Optimized Queries: Storing float32 blobs in virtual tables is optimized for queries, avoiding full table scans.
Wasm Compilation: SQLite compiles to Wasm, allowing for the inclusion of extensions like SQLite VEC.
GitHub Example: A forthcoming GitHub example will feature pre-installed SQLite VEC, but custom extensions can also be added.

SQLite VEC Query Example

Importing Libraries: The example shows importing the official SQLite package and a Wasm module.
Table Syntax: A VEX0 table syntax is used to define a table with a float 768 dimension, adaptable to different encoder/decoder types.
Client-Side Operation: All operations occur on the client, capable of handling massive datasets and millions of queries per second in the browser.
SQL-like Querying: Querying is similar to SQL, allowing developers to create custom views.
MATCH Keyword: The MATCH keyword, utilizing VEX0 functions and k-NN queries with a limit, is demonstrated for ordering results by distance.

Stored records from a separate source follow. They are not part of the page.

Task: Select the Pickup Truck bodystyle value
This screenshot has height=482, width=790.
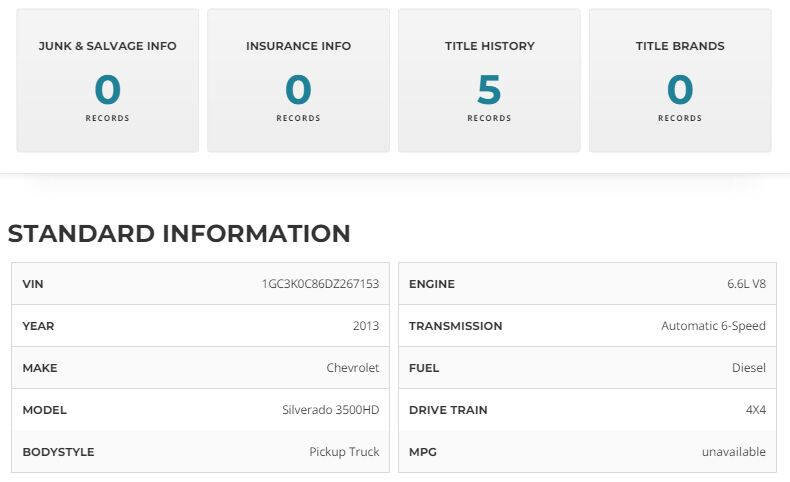Action: point(344,452)
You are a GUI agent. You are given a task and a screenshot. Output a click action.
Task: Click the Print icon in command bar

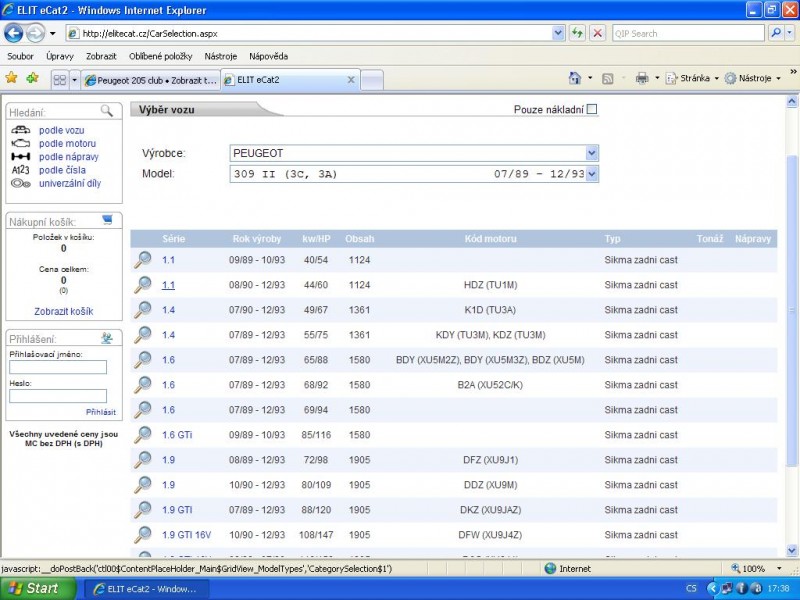pyautogui.click(x=642, y=78)
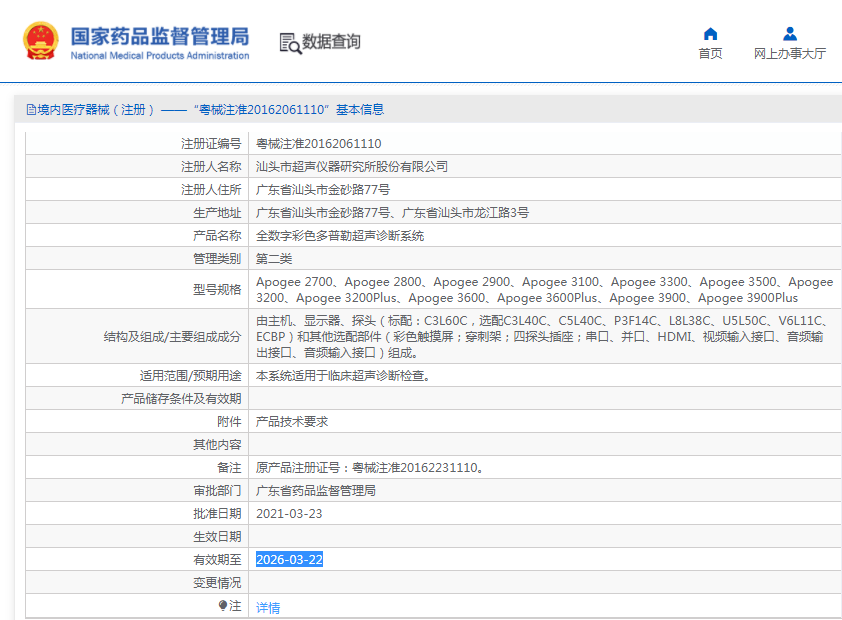This screenshot has width=842, height=620.
Task: Click the lightbulb icon beside 注
Action: pyautogui.click(x=223, y=606)
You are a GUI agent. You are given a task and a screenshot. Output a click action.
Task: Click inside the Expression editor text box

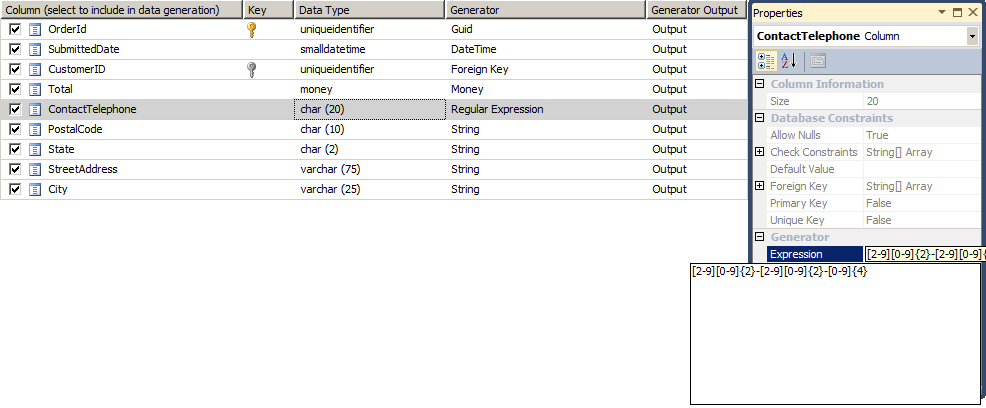[x=835, y=334]
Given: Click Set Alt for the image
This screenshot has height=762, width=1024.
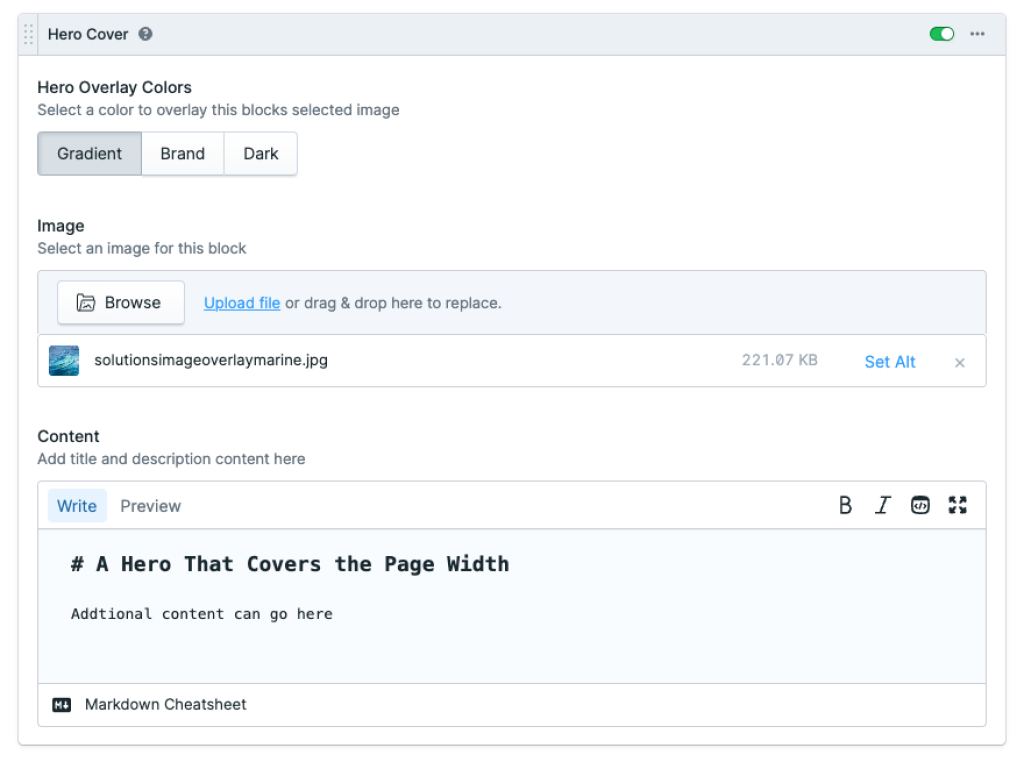Looking at the screenshot, I should (889, 362).
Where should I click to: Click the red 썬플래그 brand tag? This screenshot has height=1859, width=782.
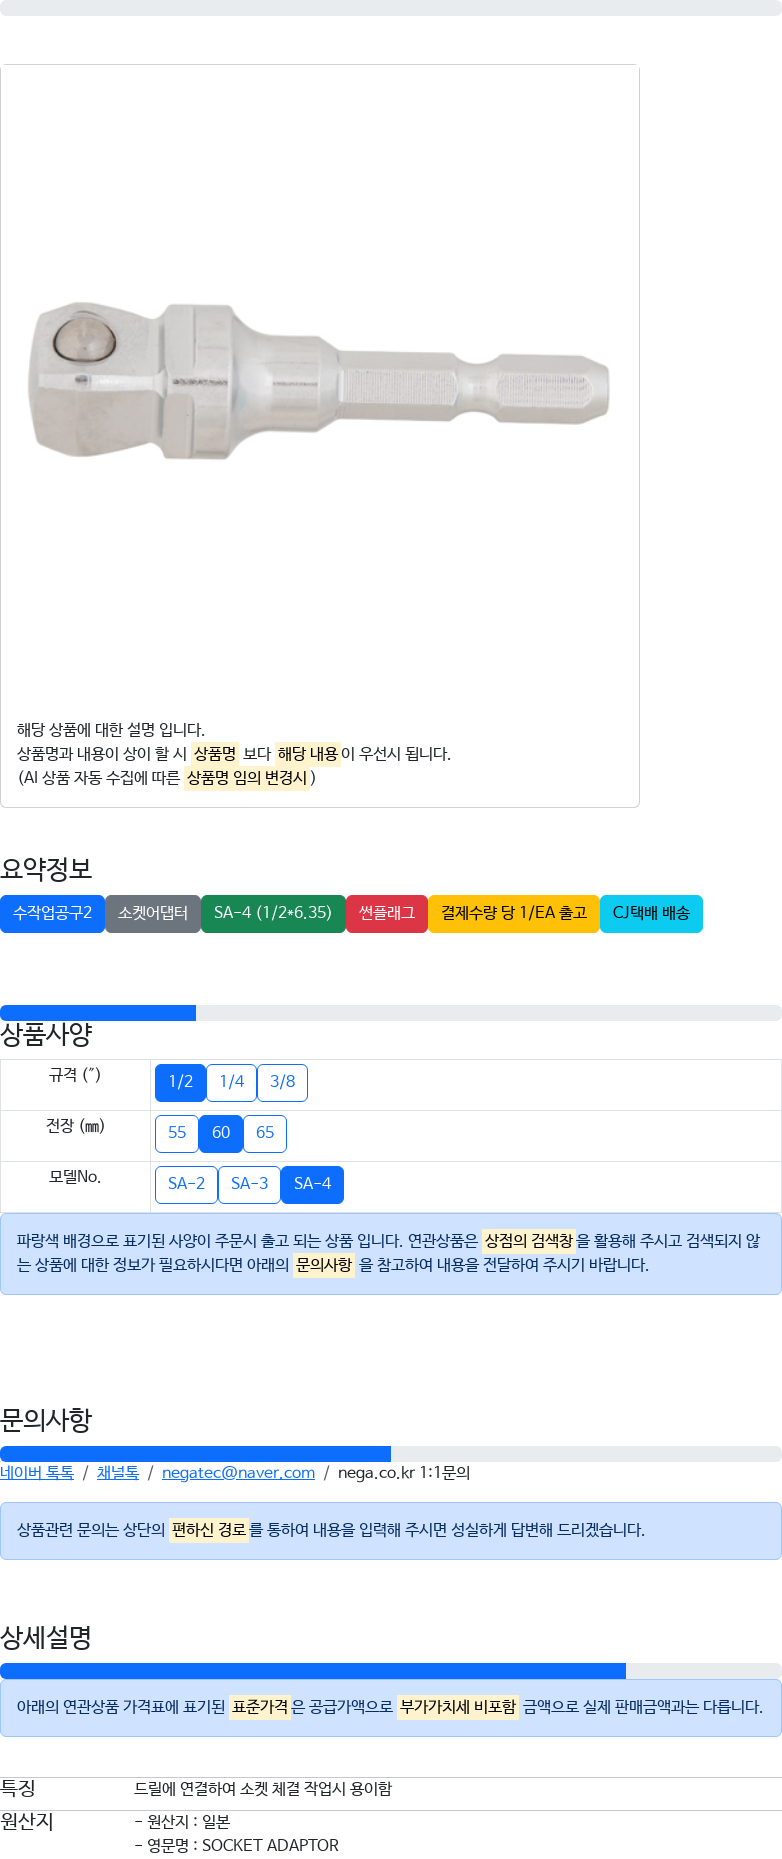point(387,913)
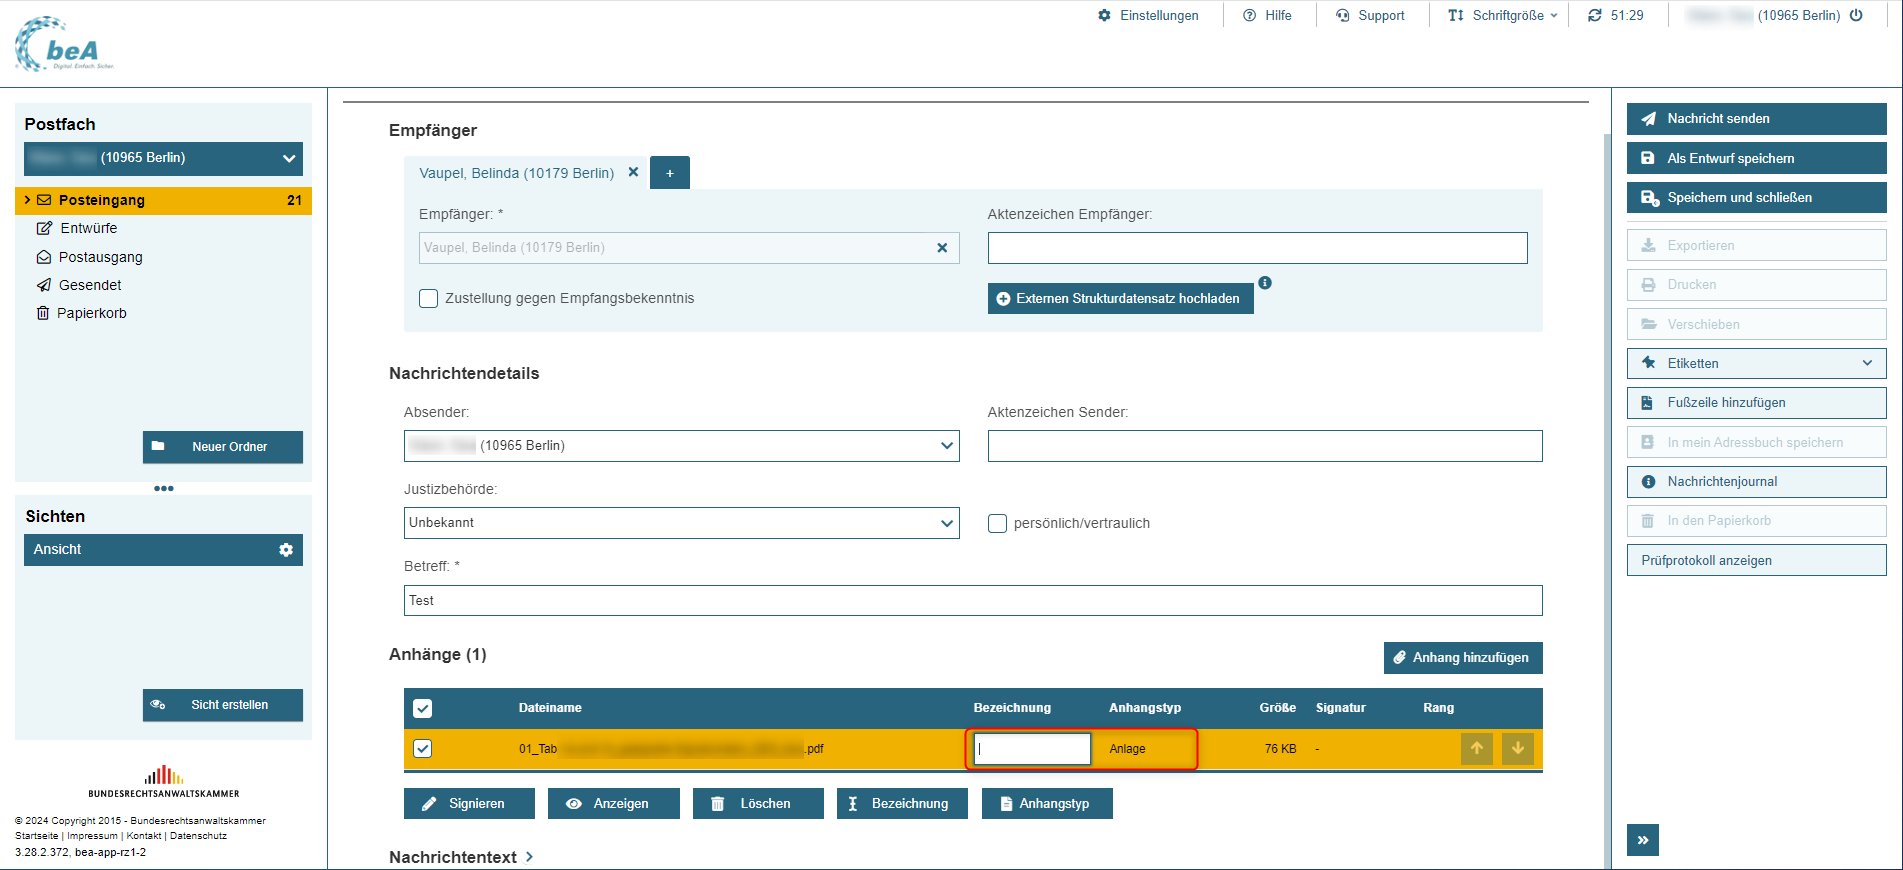Move attachment down with arrow icon
This screenshot has height=870, width=1903.
[x=1517, y=748]
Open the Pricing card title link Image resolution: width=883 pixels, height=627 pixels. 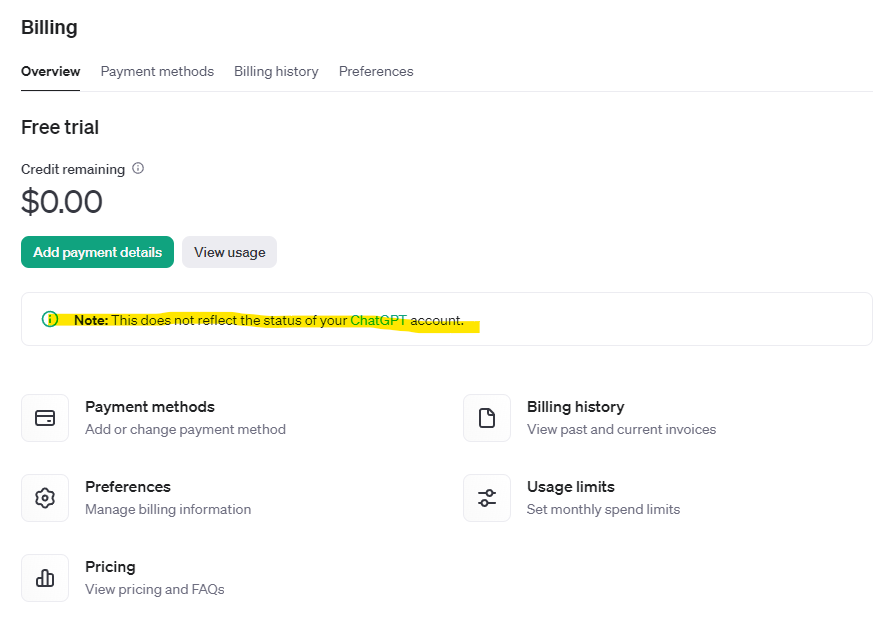[x=110, y=567]
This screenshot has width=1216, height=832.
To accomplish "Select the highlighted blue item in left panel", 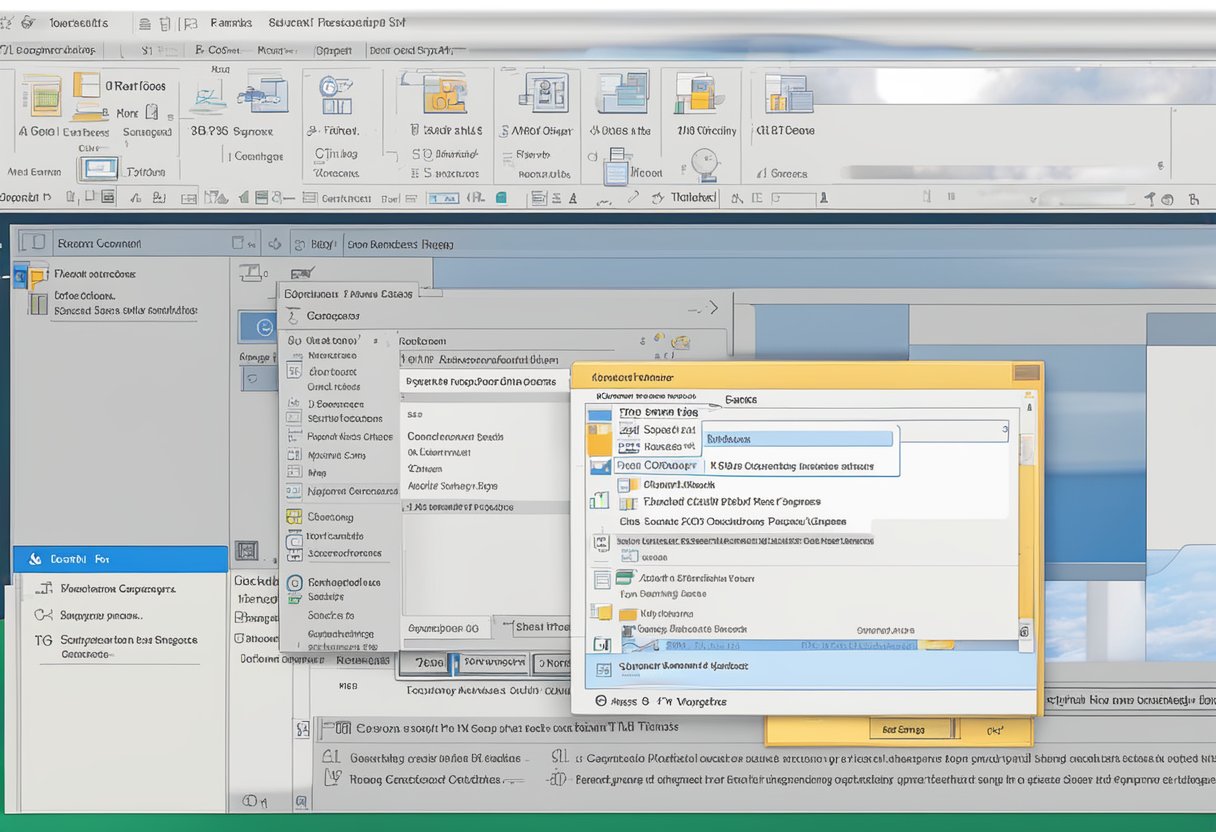I will coord(120,559).
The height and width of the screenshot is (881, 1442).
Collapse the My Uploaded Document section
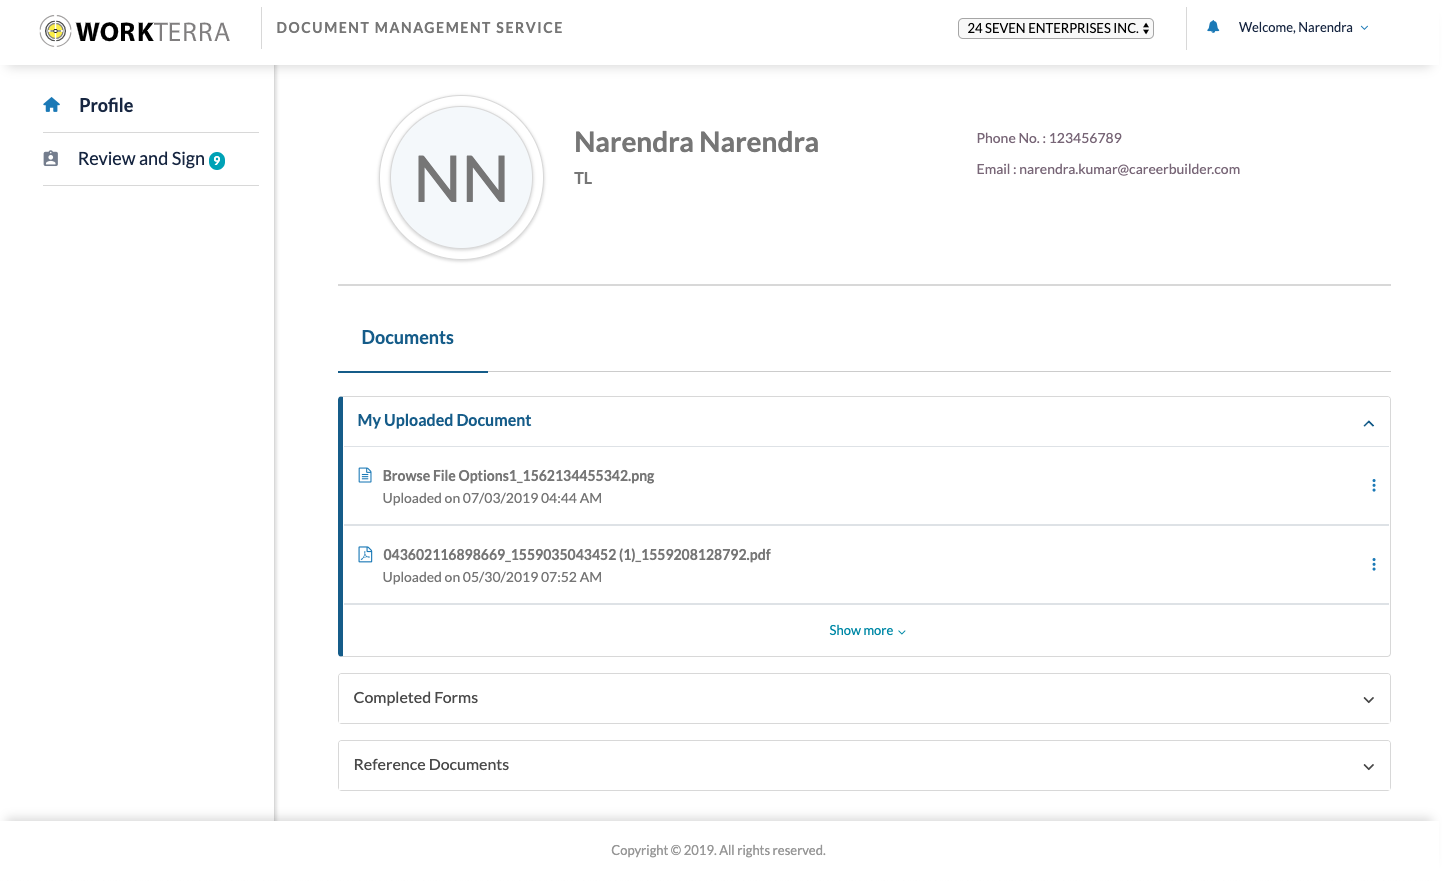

Demo: Enhanced Emoji Search

Application: A demo showcases a better vector search for emojis by vectorizing the entire Unicode dataset descriptions.
Real-time Vectorization: As the user types, the query is vectorized on keypress, returning emojis closest to the embedding space.
Offline Capability: Once the model is downloaded to the browser, the application can function completely offline.
Broader Use Cases: This approach can be expanded to vectorize business data, tool definitions, and more, offering flexibility in how models and data are presented to users.
GitHub Availability: The code for this demo is available on GitHub at emojis search. Rodie is also available on GitHub, Twitter, and LinkedIn for further questions.

Conclusion

The presentation advocates for a hybrid approach to on-device vector applications, combining server-side batch processing with client-side storage and querying using Firebase Firestore and SQLite VEC. This strategy enhances user privacy, improves performance, and enables offline functionality, opening up a wide range of new application possibilities. The use of models like Embedding Gemma and libraries like Transformers.js further empowers developers to build sophisticated AI-powered experiences directly on the client.